There is also a guy who lives in the Blue Mountains who messaged me when I was in there last year, and messaged me again when he saw that I was back. I need you to see his picture so you can absorb what you will read a little later on...



He has severe cerebral palsy (I think), plus probably some other combined disabilities that I'm not aware of. From what I can see just from his pictures he's pretty much a prisoner in his own body, but has some controlled movement, as is evident that he took his own pictures. I can't help but say that I really have such sincere empathy for him. Not pity. I looked into myself and questioned my thoughts and perceptions about him today and concluded (with relief) that it wasn't pity. OkCupid is also a great personality quiz site and he's the author of the AWESOME "Which Star Wars Character Are You?" test. His mind is as sharp as a tack, and is a talented writer to boot. No, not just a writer - moreso a philosopher.

Of course, when he first messaged me I was struck with sheer fear of what to write back. I wasn't afraid of him, I was afraid of being a doofus and unintentionally writing something stupid to hurt his feelings. From his profile you could gauge his incredible intelligence. Even that was daunting enough. I deleted my profile before I could really chat to him via email in there. Maybe that was a cowards relief. But this time when he wrote again, I mustered the courage to write back without worrying about making any dumb comments.

We all know that Marina is famous for not being shy about asking anyone anything, so I actually replied to him yesterday and asked him point-blank how he dealt with his condition, the frustrations that ensued from it and where he gets his motivation to do all the amazing stuff he's accomplished so far. (Don't worry, I also apologised in advance for being moronic and/or possibly tactless!) This is the reply I got this afternoon:


"Firstly, don't ever be afraid to ask these sorts of questions.

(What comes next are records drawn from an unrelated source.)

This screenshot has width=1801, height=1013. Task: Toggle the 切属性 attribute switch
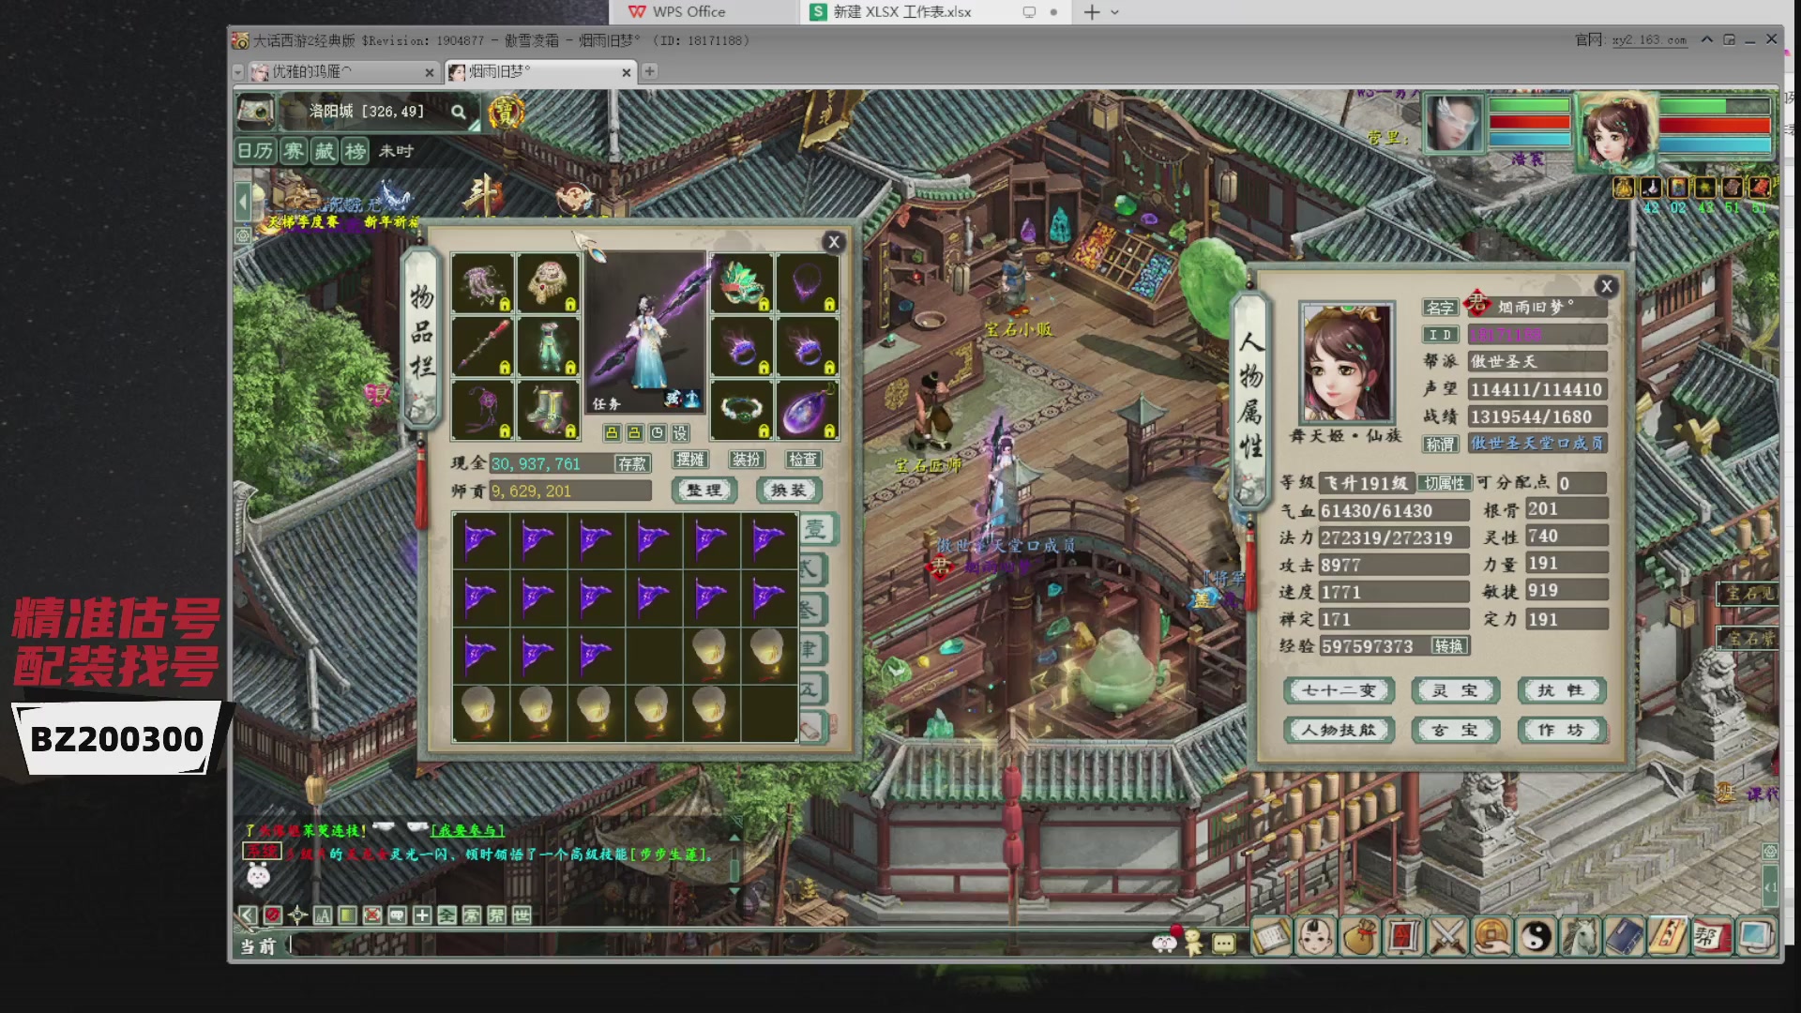(1444, 483)
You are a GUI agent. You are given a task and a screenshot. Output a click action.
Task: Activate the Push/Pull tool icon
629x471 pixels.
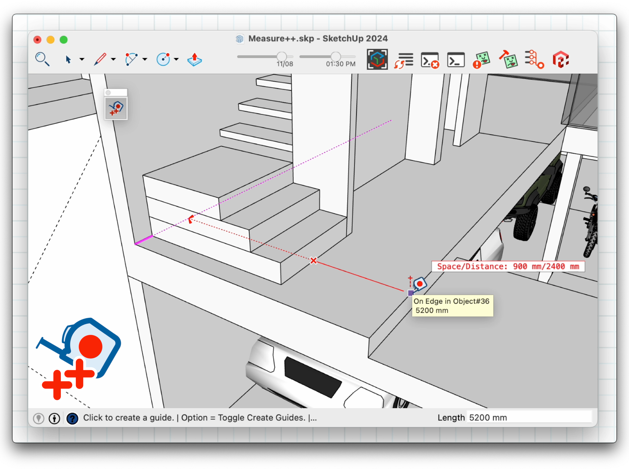click(194, 59)

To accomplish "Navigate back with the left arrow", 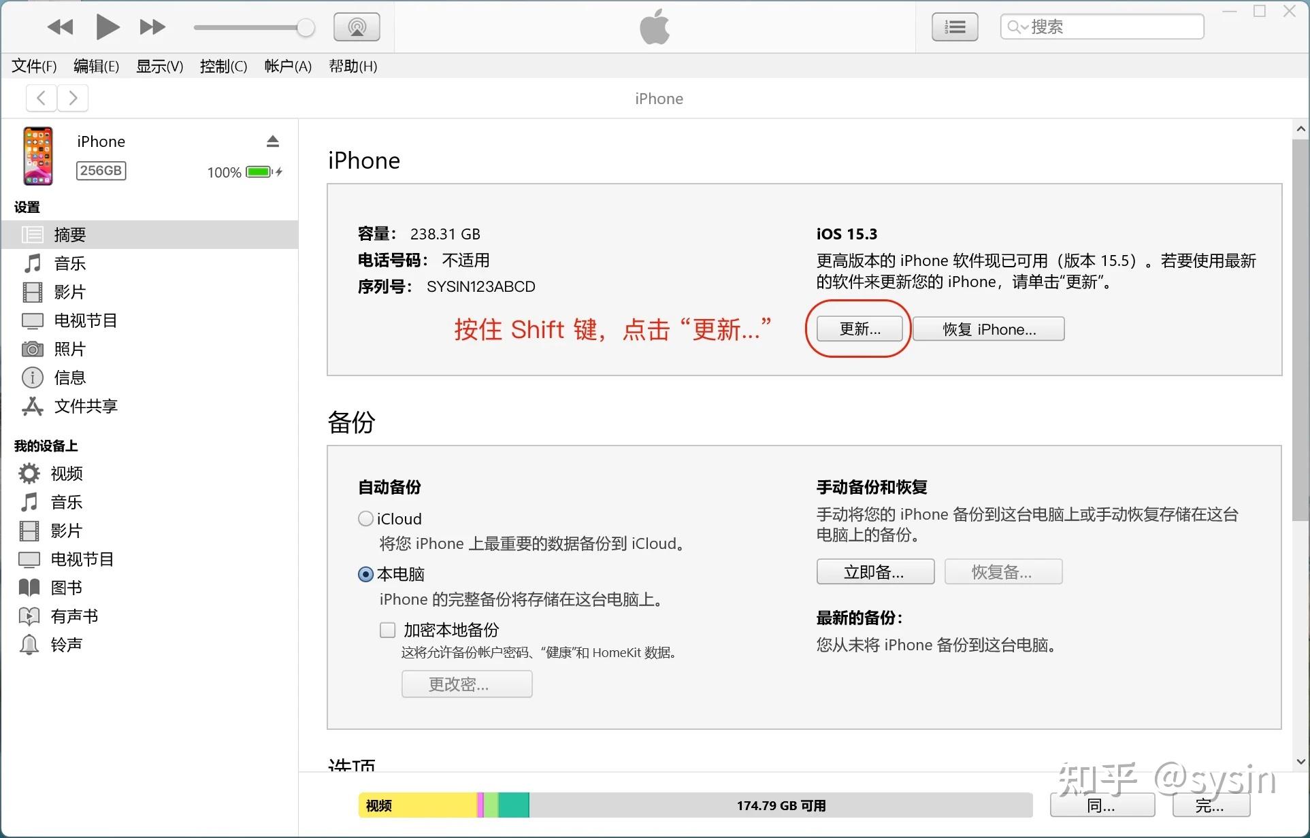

If I flipped-out and got all weird as a result, I'd be the arsehole in the equation. Knowing who the weird arseholes in the world are is handy and useful (as you already discovered on this site earlier)!

I've got a philosophical approach to life. The truth is that life can get pretty ugly; look at how many people suffer and die for stupid, petty reasons every day. So you can either recoil in horror and retreat from the world, or you can choose to at least engage in life. The world just *is*, and the meaning of life is whatever you bring to the table.

I honestly believe that life can be invigorating and enlightening with the right attitude. No matter the circumstances, you've got to constantly push past your own personal limits in order to grow as an individual. With that growth comes a real sense of contentment, and that only spurs you on to greater action.

(What were you saying about babbling?)

In short, if you have limitations X, Y and Z (and we all have different limitations), then it's that much more crucial to both develop your own strengths and discover new strengths at the same time. When someone just sits at home crying about what they *don't* have, that really doesn't make them any happier; the problem is that people tend not to see any alternative, unfortunately.

There's hope for *all* of us.

So yeah, I'm planning on bottling this stuff ASAP. I've actually started writing an eBook on this very topic, because even if my take on things isn't totally unique, I'd like to think my story is, in any case."



I had tears running down my cheeks like Niagra Falls whilst reading that. I was ashamed of myself for letting trivial challenges in my life rule what I did and how I felt day to day. I felt anger and frustration for this wonderful mind being trapped in a painful, twisted body that constantly depended on life with the help of someone else, let alone wondering if he would or could ever experience intimate physical touch and love. Who knows, maybe I'm over-analysing and assuming too much. But I wonder how many people passed his messages over and ignored him from fear as I almost did? I think I'm lucky to have the chance to gain insight from such a beautiful mind.